Prime: Byzantine Replication Under Attack
Prime is a Byzantine fault-tolerant state machine replication engine. The system maintains correctness as long as no more than f servers are Byzantine, and remains available as long as no more than f servers are Byzantine and no more than k servers are crashed/paritioned out of the total 3f+2k+1 servers.
This implementation is based on the protocols described in:
- Y. Amir, B. Coan, J. Kirsch, J. Lane. Byzantine Replication Under Attack. In Proceedings of the 38th IEEE/IFIP International Conference on Dependable Systems and Networks (DSN 2008), Anchorage, Alaska, June 2008, pp. 197-206.
- M. Platania, D. Obenshain, T. Tantillo, R. Sharma, Y. Amir.
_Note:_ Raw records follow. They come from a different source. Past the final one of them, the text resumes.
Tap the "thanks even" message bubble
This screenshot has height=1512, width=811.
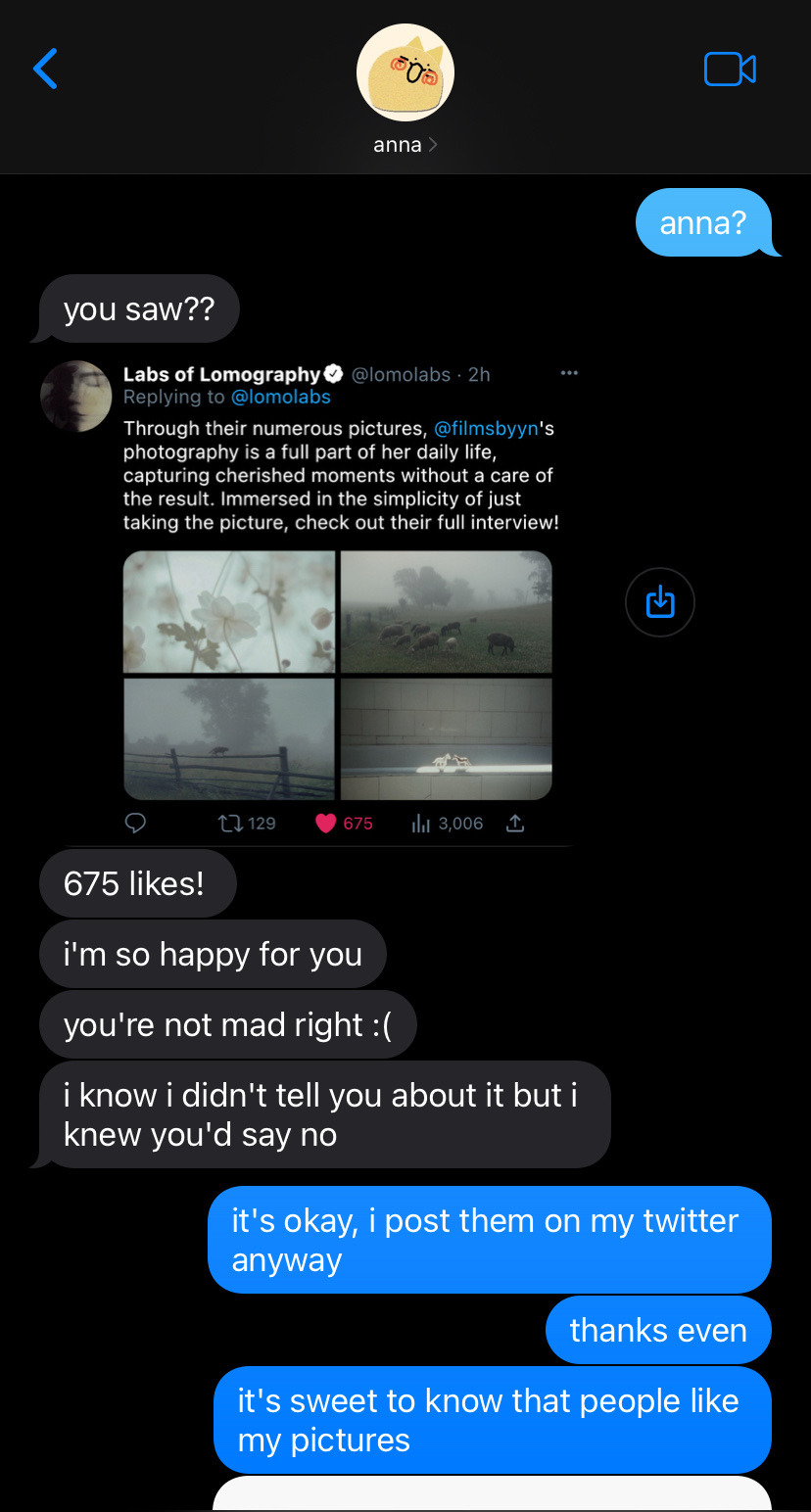pos(658,1330)
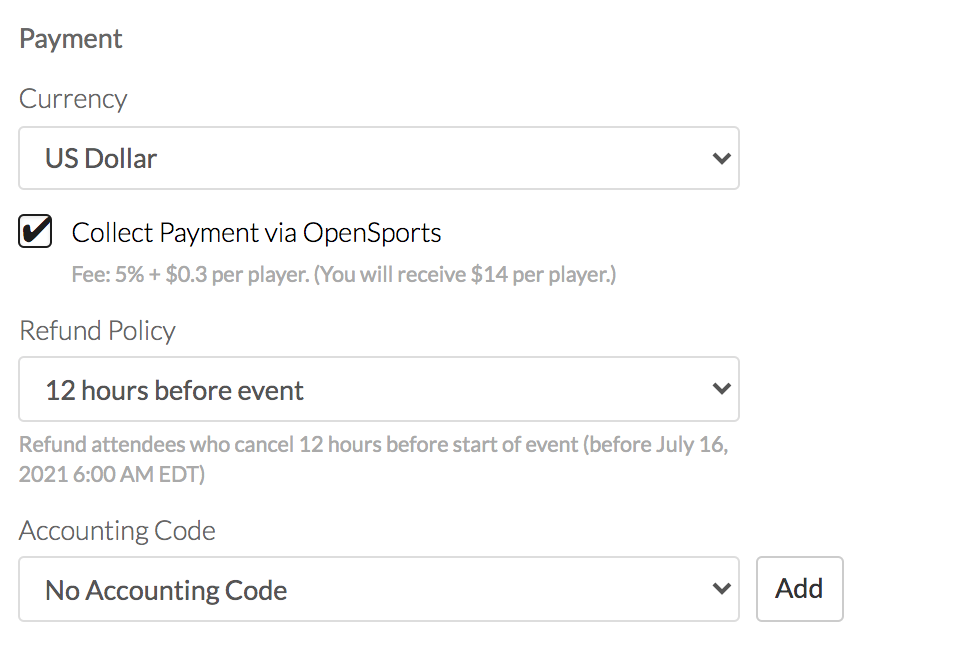Select the "12 hours before event" value text
The height and width of the screenshot is (650, 972).
pyautogui.click(x=174, y=390)
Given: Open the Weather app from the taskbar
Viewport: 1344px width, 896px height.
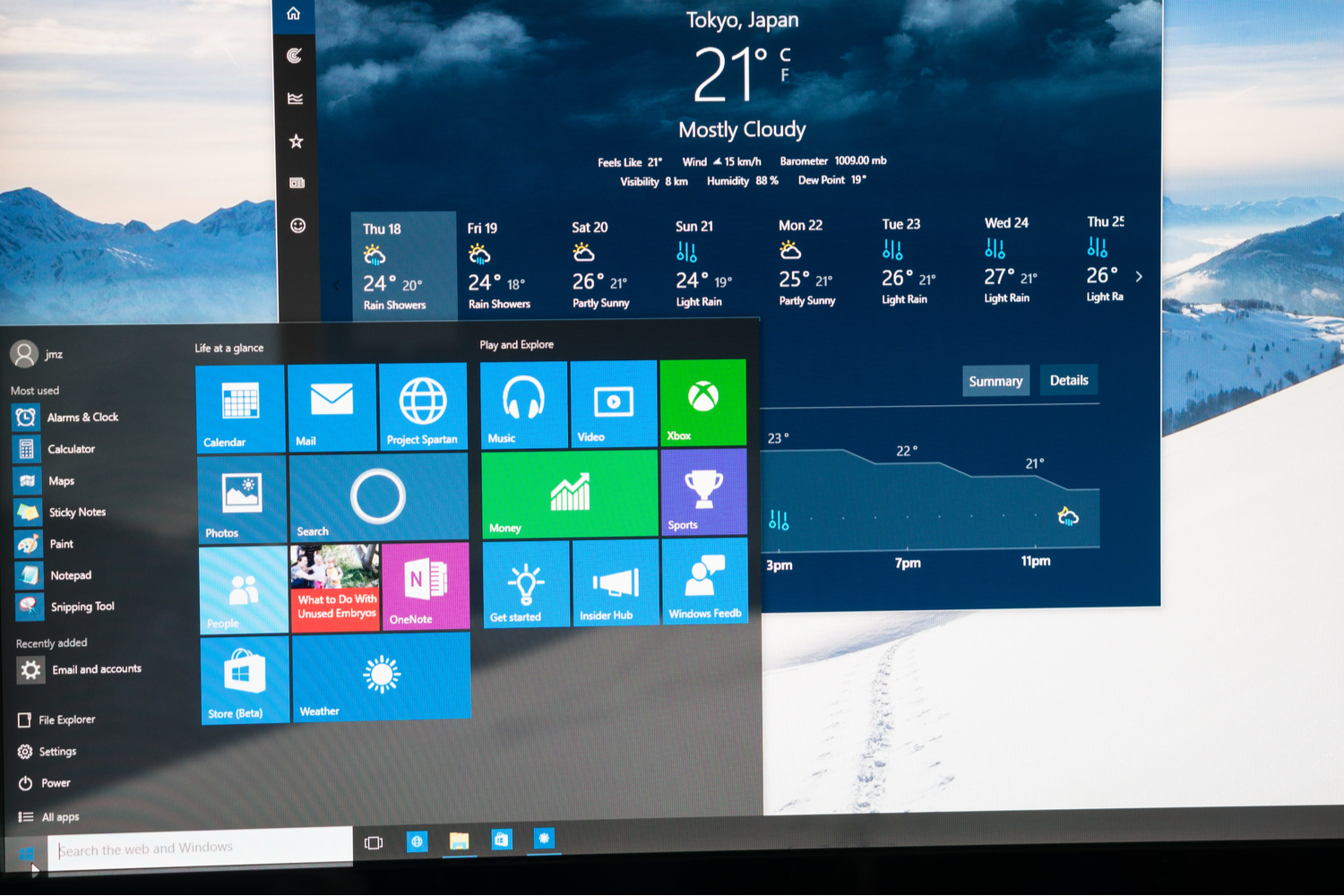Looking at the screenshot, I should tap(545, 840).
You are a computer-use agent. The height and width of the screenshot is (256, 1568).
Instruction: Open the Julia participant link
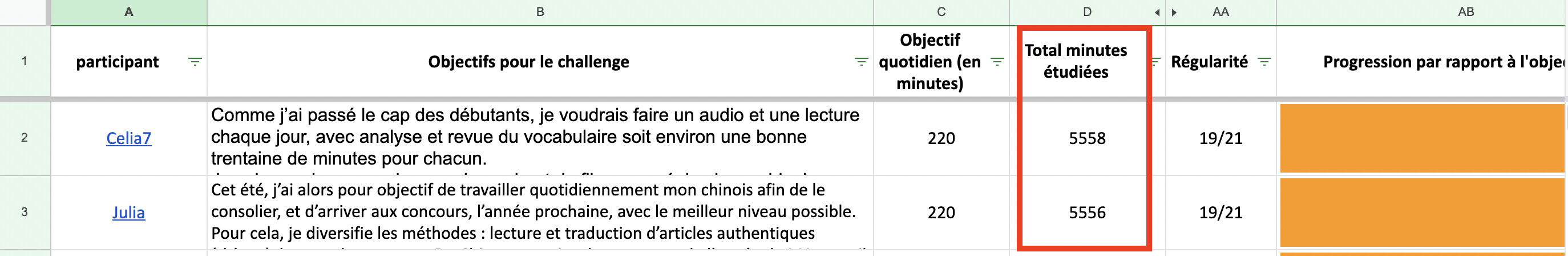(x=128, y=213)
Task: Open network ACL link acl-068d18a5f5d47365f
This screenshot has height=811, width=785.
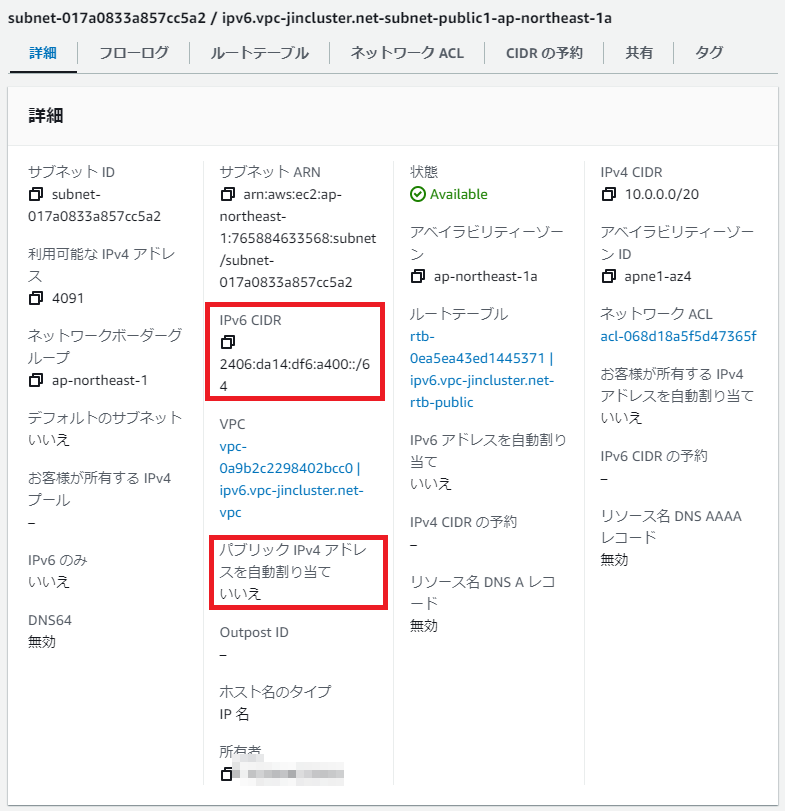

Towards a Practical Surviviable Intrusion Tolerant Replication System. In Proceedings of the IEEE International Symposium on Reliable Distributed Systems (SRDS14), Nara, Japan, October 2014, pp. 242-252.
The current release implements the complete Prime protocol as described in the Byzantine Replication Under Attack paper and J. Kirsch's PhD thesis. This version provides an ephemeral ordering service that can tolerate f compromised replicas and k unavailable replicas (due to crashes, partitions, or recovery). In addition, this version is able to recover from temporary network partitions. If there are not enough connected replicas to make progress due to a partition, progress will resume once the partition heals. If some replica(s) are disconnected from a quorum of replicas that continues to make progress, these replicas will be caught up and able to rejoin the system once they are reconnected.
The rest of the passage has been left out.